Affects 5-10% of patients
Arising in the exocrine glands, LN or MALT
Most common histological subtypes include marginal zone lymphomas of MALT (parotid glands) and diffuse large B cell lymphoma
Cutaneous manifestations of SS?
Annular Erythema
* More commonly occurring in patients with anti-Ro antibodies // resembling subacute cutaneous lupus
* Clinical features: annular polycyclic lesions with wide-elevated border and central pallor
* Treatment: hydroxychloroquine, low-dose weekly Raynaud’s phenomenon
* Sequential colour changes in the digits (white > blue > red), precipitated by cold, stress and temperature changes
* Pathophysiology: vasoconstriction > ischemia (pallor) > cyanosis > vasodilatation in reperfusion hyperaemia
Cutaneous vasculitis (leukocytoclastic vasculitis) in SS presentation?
Treatment?
- Presentation: palpable purpura, erythematous macules or papules, urticarial-like lesions, cutaneous ulcers, digital necrosis
- These patients should be evaluated for other organ involvements, esp kidneys, joints and peripheral nervous system. These include cryoglobulins, complement levels and testing for hepatitis C
- Patients with mild flat, petechial // purpuric lesions on lower extremities (benign hypergammaglobulinemia purpura of Waldenstrom) can be managed with compression stockings, avoidance of prolonged standing and hydroxychloroquine +/- colchicine
- These patients are generally not at increased risk of systemic vasculitis (nephritis, nephropathy)

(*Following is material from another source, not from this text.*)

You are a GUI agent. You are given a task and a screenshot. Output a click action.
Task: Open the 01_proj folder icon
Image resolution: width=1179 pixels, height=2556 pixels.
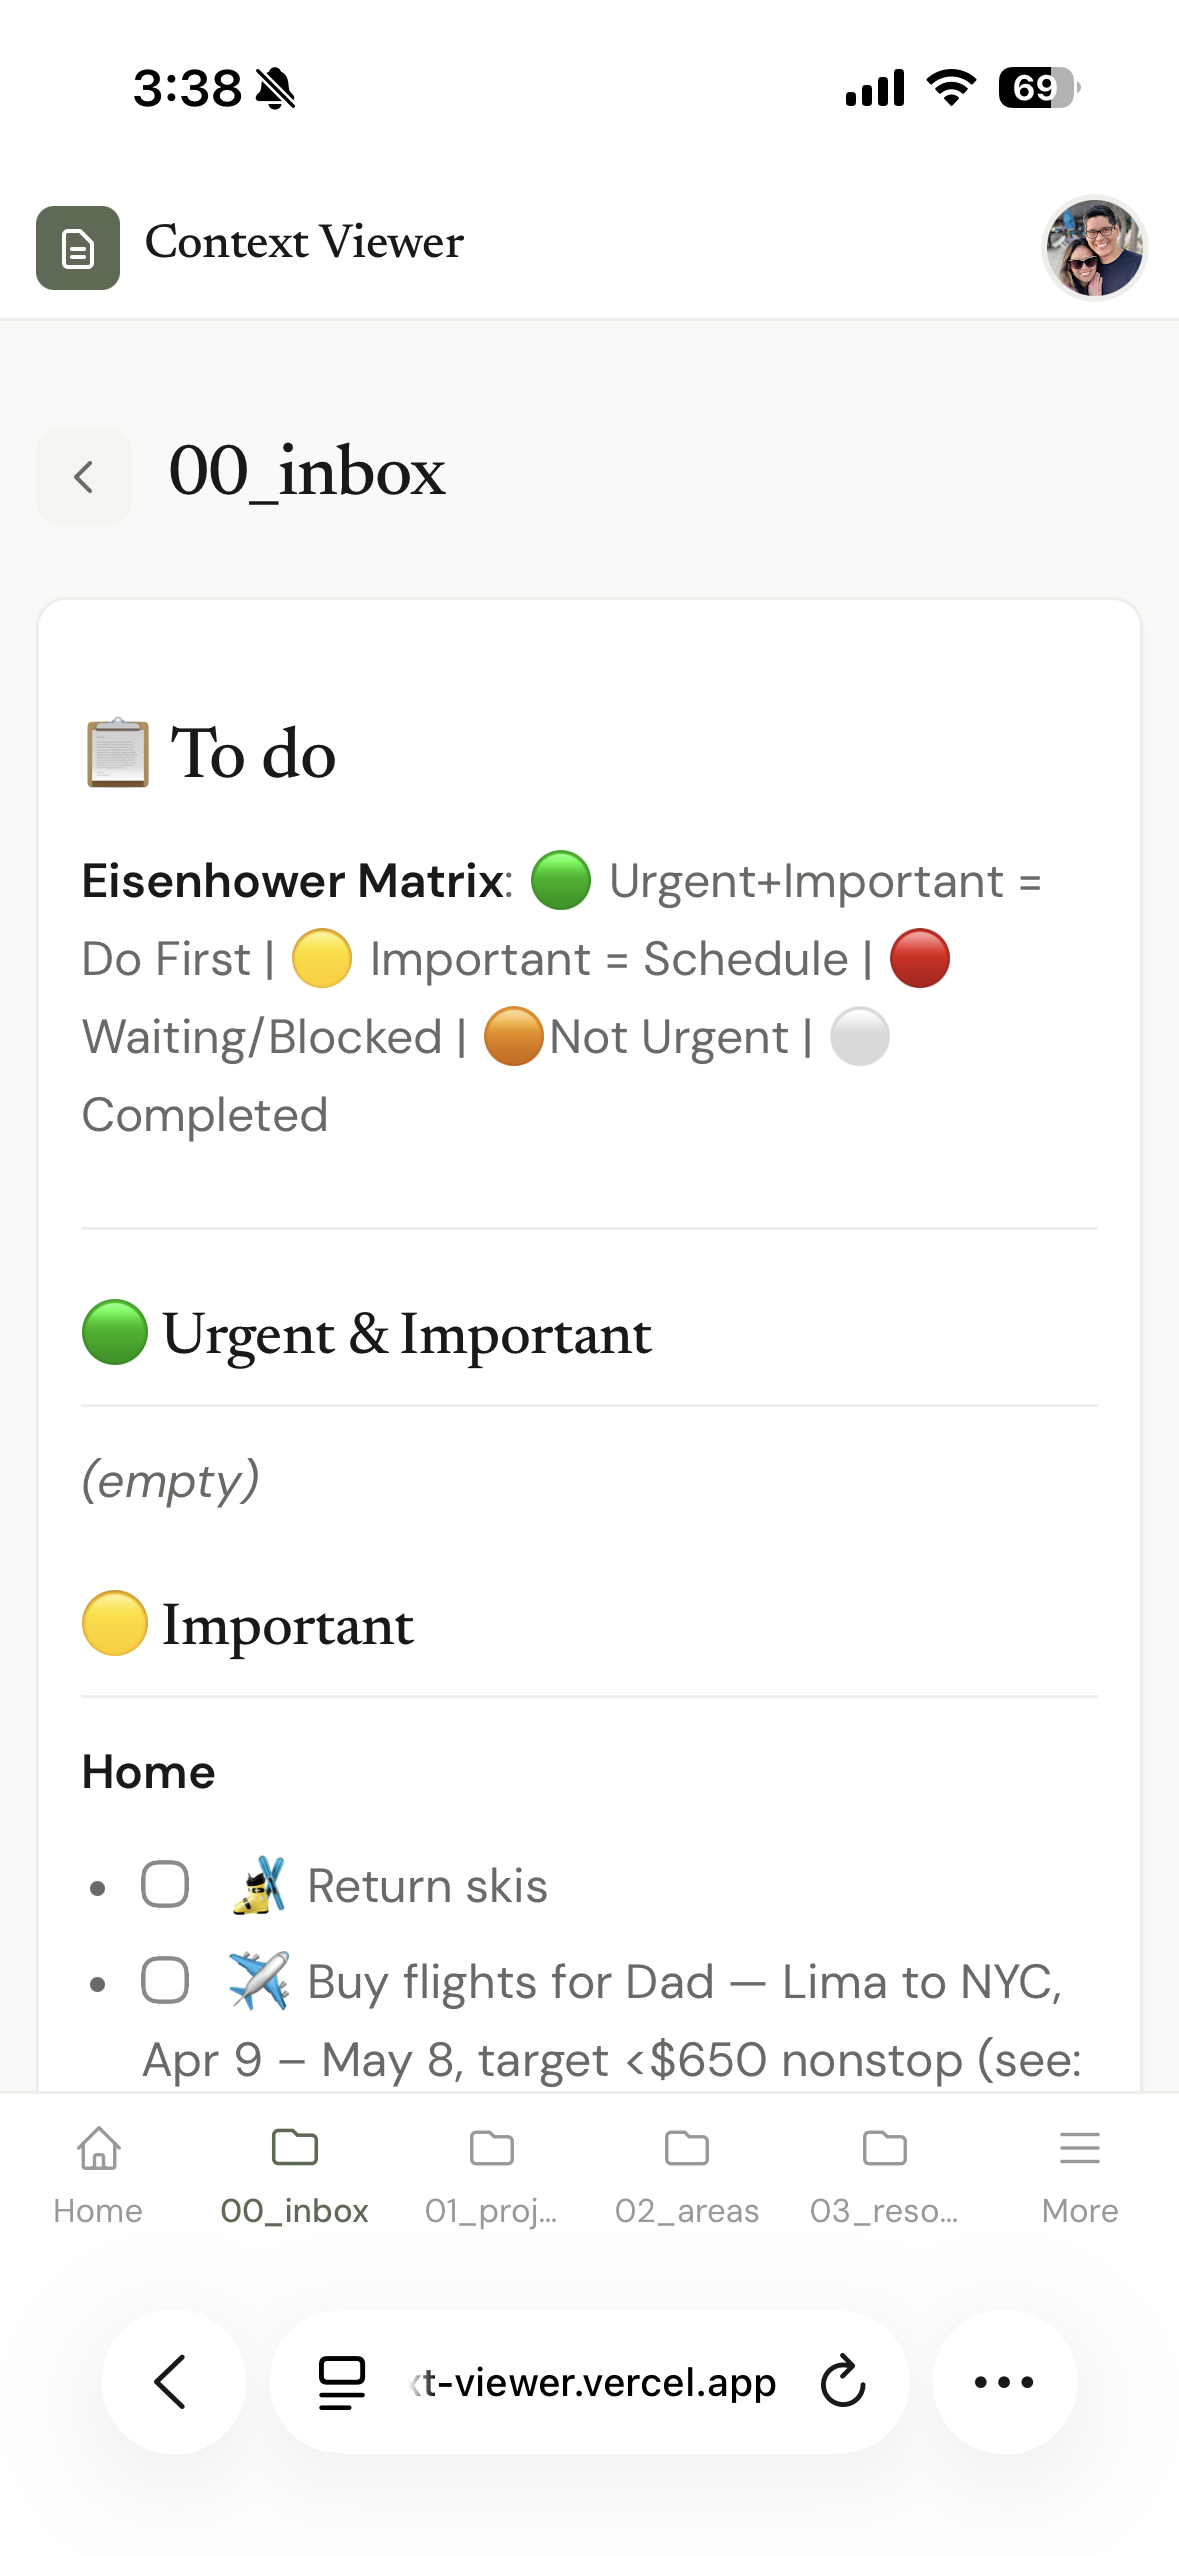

- Treatment-refractory vasculitis should be treated with oral DMARDs, IV rituximab or longer courses of glucocorticoids
- Severe patients should be treated with plasma exchange, high-dose oral // IV glucocorticoids, cyclophosphamide or rituximab
- These patients are also more likely to develop and die from other extra-glandular diseases including lymphoma
Renal complications of SS?
- Distal type 1 RTA with hypoK: normal anion gap metabolic acidosis
- Fanconi syndrome: proximal tubules. On top of RTA there is phosphaturia, glycosuria and aminoaciduria. Hypouricemia resulting from defective uric acid reabsorption frequently accompanies Fanconi syndrome. Hypocitraturia leads to calciuum containing stones (as citrate is a potent inhibitor of stone formation)
- Rarer acquired tubular defects: gitelman (chronic thiazide), bartter (loop diuretic ingestion)
- Nephrogenic DI
Management of SS?
80-90% symptomatic treatment
* Lifestyle changes
* Eye: eyedrop, overnight ointment. Punctal plug (Block the drainage of lacrimal duct)
* Drug: cevimeline. Hydroxychloroquine: may also improve immunological markers.